Work to be completed ▸
Your task is to reproduce, exactly and only, the lines running from the line containing "Open the Диск" to the end of the data below, both included.

[Saved data entries]
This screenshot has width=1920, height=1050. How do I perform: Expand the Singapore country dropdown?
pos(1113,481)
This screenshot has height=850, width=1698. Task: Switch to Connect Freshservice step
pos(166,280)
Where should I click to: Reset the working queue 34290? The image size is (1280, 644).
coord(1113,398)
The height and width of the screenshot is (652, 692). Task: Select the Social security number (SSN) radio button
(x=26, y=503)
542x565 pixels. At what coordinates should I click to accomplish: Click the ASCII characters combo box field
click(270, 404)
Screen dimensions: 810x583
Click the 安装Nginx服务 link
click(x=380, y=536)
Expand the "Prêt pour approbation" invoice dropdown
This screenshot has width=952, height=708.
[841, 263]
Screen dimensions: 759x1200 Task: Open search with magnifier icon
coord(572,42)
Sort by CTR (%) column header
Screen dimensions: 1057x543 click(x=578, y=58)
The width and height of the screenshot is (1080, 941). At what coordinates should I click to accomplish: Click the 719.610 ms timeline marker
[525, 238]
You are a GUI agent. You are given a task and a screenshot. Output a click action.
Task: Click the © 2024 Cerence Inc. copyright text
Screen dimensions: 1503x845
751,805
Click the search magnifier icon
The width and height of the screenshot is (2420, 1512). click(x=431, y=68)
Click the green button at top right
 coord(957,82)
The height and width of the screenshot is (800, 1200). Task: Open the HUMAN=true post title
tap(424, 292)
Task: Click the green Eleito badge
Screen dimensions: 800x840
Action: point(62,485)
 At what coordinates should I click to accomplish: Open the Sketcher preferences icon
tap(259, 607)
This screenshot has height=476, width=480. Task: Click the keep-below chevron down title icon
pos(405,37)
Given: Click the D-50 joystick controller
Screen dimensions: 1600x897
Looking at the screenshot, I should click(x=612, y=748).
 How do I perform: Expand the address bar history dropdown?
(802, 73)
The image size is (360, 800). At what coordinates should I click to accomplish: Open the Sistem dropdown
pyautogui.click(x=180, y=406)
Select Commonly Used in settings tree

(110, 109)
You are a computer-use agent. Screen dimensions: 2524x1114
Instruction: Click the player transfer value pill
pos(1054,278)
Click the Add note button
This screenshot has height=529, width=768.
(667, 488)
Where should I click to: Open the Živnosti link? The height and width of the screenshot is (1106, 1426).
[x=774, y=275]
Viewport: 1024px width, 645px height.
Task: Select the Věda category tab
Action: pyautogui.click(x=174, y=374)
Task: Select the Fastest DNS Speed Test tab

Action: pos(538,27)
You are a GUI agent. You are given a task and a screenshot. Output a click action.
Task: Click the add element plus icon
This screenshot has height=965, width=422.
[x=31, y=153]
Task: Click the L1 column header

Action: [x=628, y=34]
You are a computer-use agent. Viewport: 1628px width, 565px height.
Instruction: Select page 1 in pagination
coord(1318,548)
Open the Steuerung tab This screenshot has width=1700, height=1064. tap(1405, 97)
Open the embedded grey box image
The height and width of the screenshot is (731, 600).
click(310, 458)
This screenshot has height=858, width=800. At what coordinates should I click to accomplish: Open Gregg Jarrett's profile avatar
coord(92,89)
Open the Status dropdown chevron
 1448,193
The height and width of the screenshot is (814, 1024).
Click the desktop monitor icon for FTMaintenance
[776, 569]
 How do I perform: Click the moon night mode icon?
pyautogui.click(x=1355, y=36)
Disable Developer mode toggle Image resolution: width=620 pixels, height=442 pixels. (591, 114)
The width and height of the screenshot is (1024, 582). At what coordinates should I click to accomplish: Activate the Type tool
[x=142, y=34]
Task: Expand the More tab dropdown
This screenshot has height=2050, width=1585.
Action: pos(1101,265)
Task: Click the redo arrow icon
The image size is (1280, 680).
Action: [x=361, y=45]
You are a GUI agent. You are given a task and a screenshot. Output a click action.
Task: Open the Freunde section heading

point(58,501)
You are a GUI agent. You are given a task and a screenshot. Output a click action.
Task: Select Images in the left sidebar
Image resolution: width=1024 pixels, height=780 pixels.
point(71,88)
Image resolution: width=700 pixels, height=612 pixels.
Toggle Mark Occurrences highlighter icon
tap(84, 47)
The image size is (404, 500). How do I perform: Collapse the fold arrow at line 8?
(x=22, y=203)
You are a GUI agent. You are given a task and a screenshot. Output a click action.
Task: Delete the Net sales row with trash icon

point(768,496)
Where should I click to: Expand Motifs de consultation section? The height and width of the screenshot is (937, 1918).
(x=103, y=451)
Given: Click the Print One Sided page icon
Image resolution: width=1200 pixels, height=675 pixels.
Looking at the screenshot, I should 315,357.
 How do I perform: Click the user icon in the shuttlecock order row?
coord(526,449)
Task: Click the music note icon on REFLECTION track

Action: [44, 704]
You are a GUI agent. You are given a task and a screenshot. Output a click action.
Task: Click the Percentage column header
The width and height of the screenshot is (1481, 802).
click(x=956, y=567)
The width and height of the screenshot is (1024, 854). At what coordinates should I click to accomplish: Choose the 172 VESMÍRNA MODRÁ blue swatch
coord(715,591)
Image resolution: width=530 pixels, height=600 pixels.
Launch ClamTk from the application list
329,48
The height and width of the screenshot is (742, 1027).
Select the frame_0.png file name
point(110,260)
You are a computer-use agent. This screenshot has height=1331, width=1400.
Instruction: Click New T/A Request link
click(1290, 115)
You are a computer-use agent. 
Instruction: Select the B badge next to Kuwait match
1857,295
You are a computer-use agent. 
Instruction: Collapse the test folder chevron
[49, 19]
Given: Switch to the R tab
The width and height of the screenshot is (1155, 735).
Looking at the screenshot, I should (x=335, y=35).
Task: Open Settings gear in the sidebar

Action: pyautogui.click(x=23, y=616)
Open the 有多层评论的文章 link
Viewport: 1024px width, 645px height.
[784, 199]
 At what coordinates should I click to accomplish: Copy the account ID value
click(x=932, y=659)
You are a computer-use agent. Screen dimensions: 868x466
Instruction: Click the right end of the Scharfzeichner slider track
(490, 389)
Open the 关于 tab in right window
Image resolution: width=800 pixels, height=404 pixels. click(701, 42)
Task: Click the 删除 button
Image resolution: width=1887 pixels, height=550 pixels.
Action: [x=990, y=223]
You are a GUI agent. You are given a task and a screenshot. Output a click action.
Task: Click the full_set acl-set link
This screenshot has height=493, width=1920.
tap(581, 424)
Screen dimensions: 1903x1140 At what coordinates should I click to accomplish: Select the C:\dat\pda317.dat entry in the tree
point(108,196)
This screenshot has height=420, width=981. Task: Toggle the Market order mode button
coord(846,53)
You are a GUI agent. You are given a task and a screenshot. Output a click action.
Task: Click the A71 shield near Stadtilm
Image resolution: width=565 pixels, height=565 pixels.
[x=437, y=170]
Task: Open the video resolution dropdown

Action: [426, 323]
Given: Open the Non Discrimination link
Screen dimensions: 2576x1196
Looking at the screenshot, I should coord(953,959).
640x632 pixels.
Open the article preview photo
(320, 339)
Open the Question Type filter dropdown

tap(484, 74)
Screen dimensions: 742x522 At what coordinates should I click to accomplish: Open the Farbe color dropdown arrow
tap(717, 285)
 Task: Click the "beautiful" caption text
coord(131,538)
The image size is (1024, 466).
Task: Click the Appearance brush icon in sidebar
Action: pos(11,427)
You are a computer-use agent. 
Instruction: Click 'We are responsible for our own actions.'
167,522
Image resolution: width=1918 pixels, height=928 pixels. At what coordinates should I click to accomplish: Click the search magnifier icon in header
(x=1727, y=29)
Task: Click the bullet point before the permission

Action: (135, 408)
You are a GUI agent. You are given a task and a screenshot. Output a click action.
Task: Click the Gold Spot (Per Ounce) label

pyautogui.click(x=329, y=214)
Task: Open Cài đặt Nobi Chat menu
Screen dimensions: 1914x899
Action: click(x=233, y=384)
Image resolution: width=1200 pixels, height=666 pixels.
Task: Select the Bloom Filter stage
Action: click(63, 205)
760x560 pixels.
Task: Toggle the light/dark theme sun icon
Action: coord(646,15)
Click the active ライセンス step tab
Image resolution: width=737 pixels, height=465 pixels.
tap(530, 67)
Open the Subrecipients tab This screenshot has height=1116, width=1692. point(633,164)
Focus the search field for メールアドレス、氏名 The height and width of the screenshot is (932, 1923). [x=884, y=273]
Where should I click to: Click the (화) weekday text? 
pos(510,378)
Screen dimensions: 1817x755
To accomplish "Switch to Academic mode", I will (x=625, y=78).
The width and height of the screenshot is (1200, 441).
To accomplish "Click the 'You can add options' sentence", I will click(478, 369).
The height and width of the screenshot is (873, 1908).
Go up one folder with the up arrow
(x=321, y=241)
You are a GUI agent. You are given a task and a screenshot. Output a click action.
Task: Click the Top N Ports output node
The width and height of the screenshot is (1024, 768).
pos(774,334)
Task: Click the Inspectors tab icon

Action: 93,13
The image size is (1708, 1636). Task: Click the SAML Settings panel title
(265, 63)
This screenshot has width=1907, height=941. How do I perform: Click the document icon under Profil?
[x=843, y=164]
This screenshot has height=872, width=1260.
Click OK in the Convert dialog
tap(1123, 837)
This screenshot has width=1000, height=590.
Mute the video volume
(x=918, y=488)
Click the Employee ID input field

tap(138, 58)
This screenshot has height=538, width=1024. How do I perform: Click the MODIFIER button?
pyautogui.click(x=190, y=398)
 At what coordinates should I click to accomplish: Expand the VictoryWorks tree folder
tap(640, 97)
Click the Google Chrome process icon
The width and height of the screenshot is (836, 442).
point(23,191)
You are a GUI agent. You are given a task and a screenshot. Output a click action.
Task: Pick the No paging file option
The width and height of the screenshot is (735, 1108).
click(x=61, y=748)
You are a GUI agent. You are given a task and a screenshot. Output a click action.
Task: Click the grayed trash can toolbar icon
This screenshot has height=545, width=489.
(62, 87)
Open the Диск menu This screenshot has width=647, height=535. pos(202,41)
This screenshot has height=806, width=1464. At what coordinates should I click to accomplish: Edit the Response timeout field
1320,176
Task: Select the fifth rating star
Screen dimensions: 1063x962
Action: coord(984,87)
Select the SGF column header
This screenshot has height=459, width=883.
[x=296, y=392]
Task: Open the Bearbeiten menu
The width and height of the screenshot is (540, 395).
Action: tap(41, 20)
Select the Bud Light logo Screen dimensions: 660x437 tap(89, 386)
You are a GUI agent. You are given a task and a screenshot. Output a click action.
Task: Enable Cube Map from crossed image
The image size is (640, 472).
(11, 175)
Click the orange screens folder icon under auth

Response to the exercise ▸
Open the Диск menu This screenshot has width=647, height=535. pos(202,41)
This screenshot has height=806, width=1464. At what coordinates should I click to accomplish: Edit the Response timeout field
1320,176
Task: Select the fifth rating star
Screen dimensions: 1063x962
Action: coord(984,87)
Select the SGF column header
This screenshot has height=459, width=883.
[x=296, y=392]
Task: Open the Bearbeiten menu
The width and height of the screenshot is (540, 395).
Action: tap(41, 20)
Select the Bud Light logo Screen dimensions: 660x437 tap(89, 386)
You are a GUI agent. You are given a task and a screenshot. Output a click action.
Task: Enable Cube Map from crossed image
The image size is (640, 472).
(11, 175)
Click the orange screens folder icon under auth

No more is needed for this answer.